Using informational systems to measure practice-wide clinical quality parameters and for improving clinical outcomes at the point of care are the pivotal to benchmarking. The benchmarking aspect of this model will allow rheumatology centers to compare providers within their own centers of similar size providing comparable services. Benchmarking will also be the basis of establishing rewards and incentives by governmental and private insurers for quality, value and outcomes in the delivery of rheumatic care. The continual end result of this initiative will be the establishment of positive, measurable standards while also creating the Rheumatology Specialty Medical Home to raise the standards throughout the health care system for the ultimate benefit of the patient by:
- Improve patient care and patient experience
- Improve the overall health of populations
- Reduce the per capita cost of health care
Quality Improvement Plan
Step 1
Quality Improvement Plan
Participating Partners are given instant feedback about their quality of care, data completeness and accountability for improvement. Groups and hospitals use this feedback to guide QI efforts. Twice a year, the WRA Quality Improvement committee will post the progress of all practices, through a secure “membership” only with aggregated data of how we all measured up collectively together on meeting our quality improvement metrics. This “roll-up” reporting will be able show how an individual practice measures up against the peers of others in the state, but also can show how we measure up against other regions of the nation as well.
Additional information on the standards covered in each assessment, the categories of participation, and definitions of terms related to the assessment process/participation status can be made available.
Step 2
Quality Improvement Plan
The action plan for the year 2015 includes the following four major objectives:
The results of trend-analyses across the nation will drive and support our efforts in proving information to hospitals, state societies, and physicians to achieve their QI goals.
- Provide meaningful and active (timely, valid, reliable, pertinent) information to hospitals, providers and payers: WRA will provide periodic (quarterly, annual, cumulative) reports that include descriptive and risk-adjusted information, as well as comparisons to national benchmarks
- Identify and highlight key indicators of quality for QI focus among all Rheumatology participants with the goal of improving clinical outcomes across the state.
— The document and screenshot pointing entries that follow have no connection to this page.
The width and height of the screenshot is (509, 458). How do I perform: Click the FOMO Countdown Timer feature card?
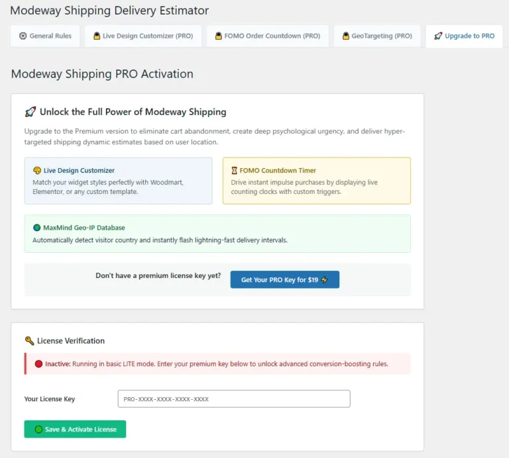click(x=317, y=181)
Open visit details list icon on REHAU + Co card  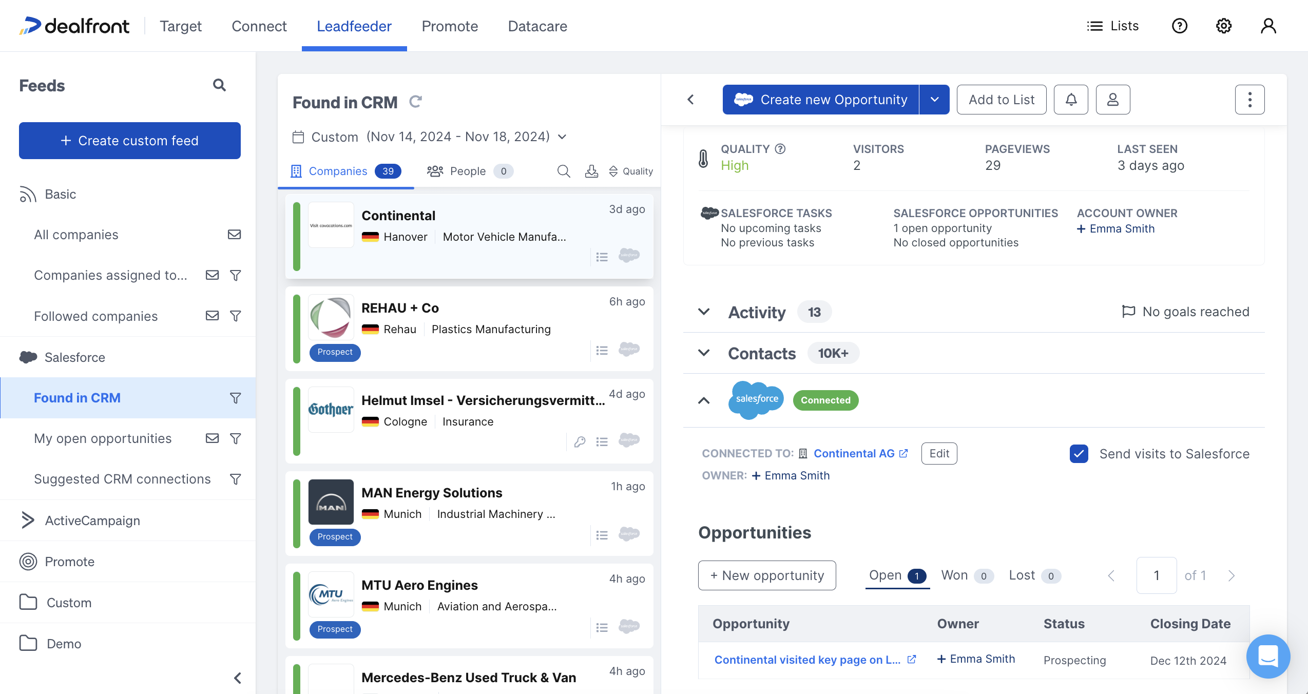tap(602, 350)
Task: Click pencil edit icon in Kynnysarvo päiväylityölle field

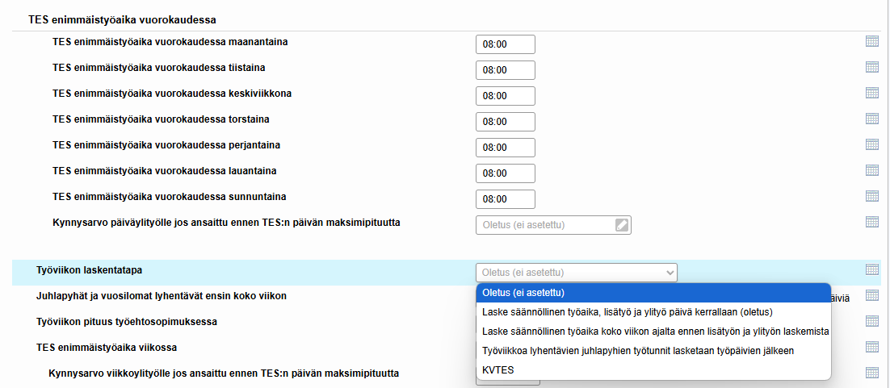Action: pyautogui.click(x=622, y=224)
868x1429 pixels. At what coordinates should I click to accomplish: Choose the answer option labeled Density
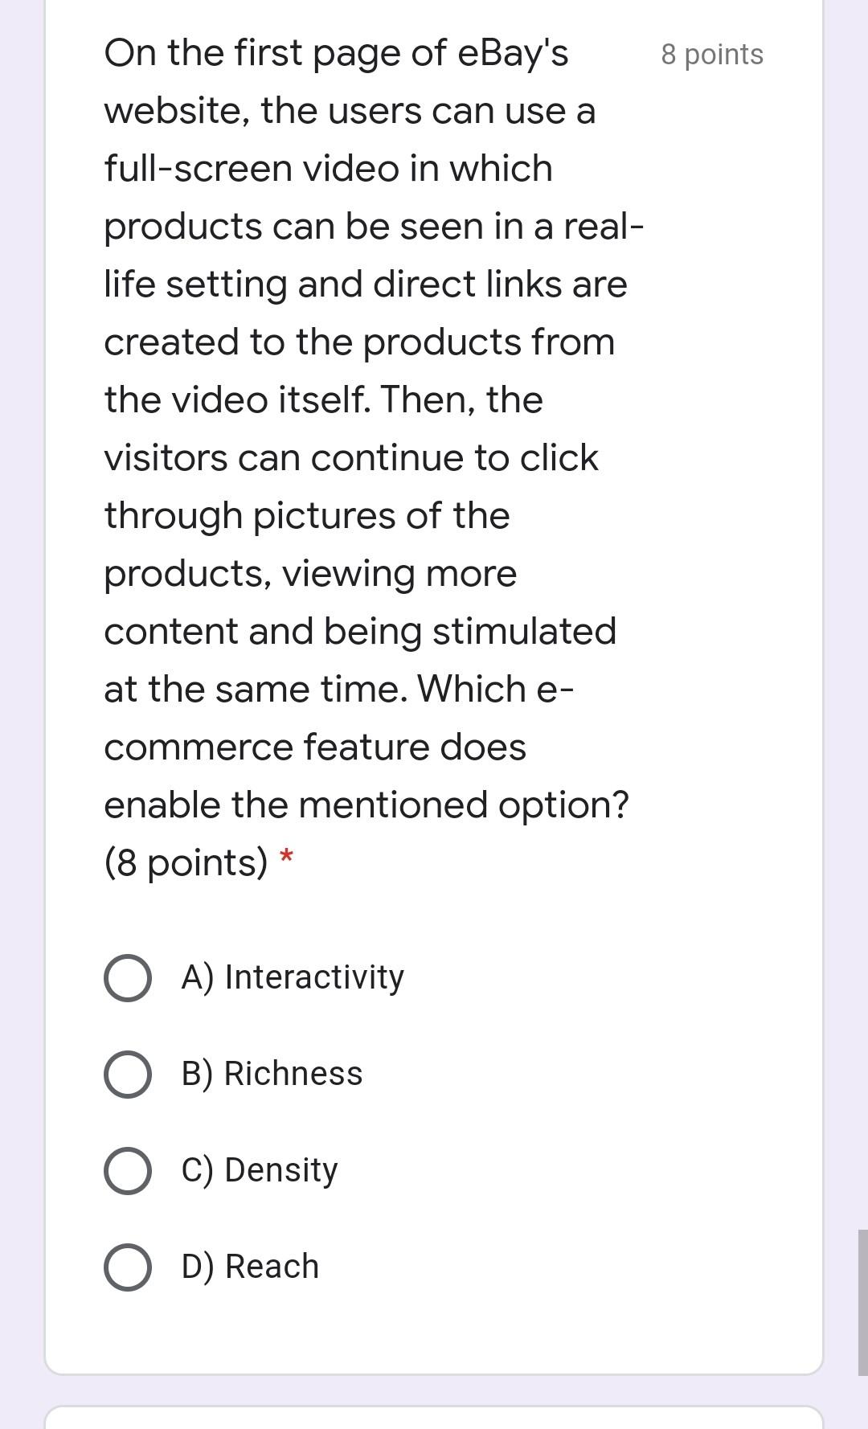coord(259,1169)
Each indicator has been selected based on the presence of a solid base of evidence to support its links to improved clinical outcomes and lower costs, its effect on large numbers of patients in the state, and the presence of wide variability in performance among community practices and hospitals.
Step 3
Quality Indicators Measured
The indicators are used to significantly improve quality and measured “Gaps of Care and Variance” in the following areas of clinical focus:
- Patient delay in presenting to Primary Care Physician
- Lack of recognition of RA by Primary Care Physician
- Delayed referral to Rheumatologist
- Nonstrategic and poor coordination approach to care
- Lack of a standardized tool or instrument to assess quality standards by peer consensus (and hold institutions accountable to those standards)
- Gaps or variation in care for Rheumatoid Arthritis patients
- Lack of a standard tool for assessing disease activity
- Undesirable variation of standard of care principals in community practices and hospitals
- Poor patient adherence to treatment and patient engagement
Step 4
Perform trend-tracking analysis using the information as described in #1 above
Automatic emails dashboards from JointMan® will activate the continuous quality improvement system for hospitals and community practices with any process or outcome measure that is outside the 95% confidence interval of the state mean for that parameter. This process will consist of
(a) notifying the site of the finding,
(b) request for a site response that will outline a plan of action and a time frame for improvement,
(d) a returned MC review of the proposal in a blinded and de-identified format, and
(e) re-measurement and review by MC after specified time interval
Example use case study: practitioners not completing Discontinuation reasons
Step 5
Annual assessment of participation status in Quality Improvement-RA program
Hospitals and community participants must make continued and full efforts to participate before a hospital’s status is changed from “participating in full compliance with community QI standards,” that hospital or community group will have an opportunity to audit its data. Any action relevant to participation status must be approved by 2/3 vote of Management
Step 6
The definition of “participating in full compliance with community QI standards
(A full description of quality improvement indicators will be provided to each participants)
- Data completeness: at least 90% of eligible Diagnosed RA cases are submitted (verified by Committee)
- Data reliability: at least 90% score on inter-rater reliability tests
- Data timeliness: Hospital submits data for all four quarters by the annual due date
Step 7
Quality Improvement Certified
As described in 3 above, a hospital or group that has any process or outcome measure that is outside the 95% confidence interval of the state mean for that parameter (a) has an acceptable improvement plan in process, and (b) does not exceed the threshold of persistent outliers upon re-measurement.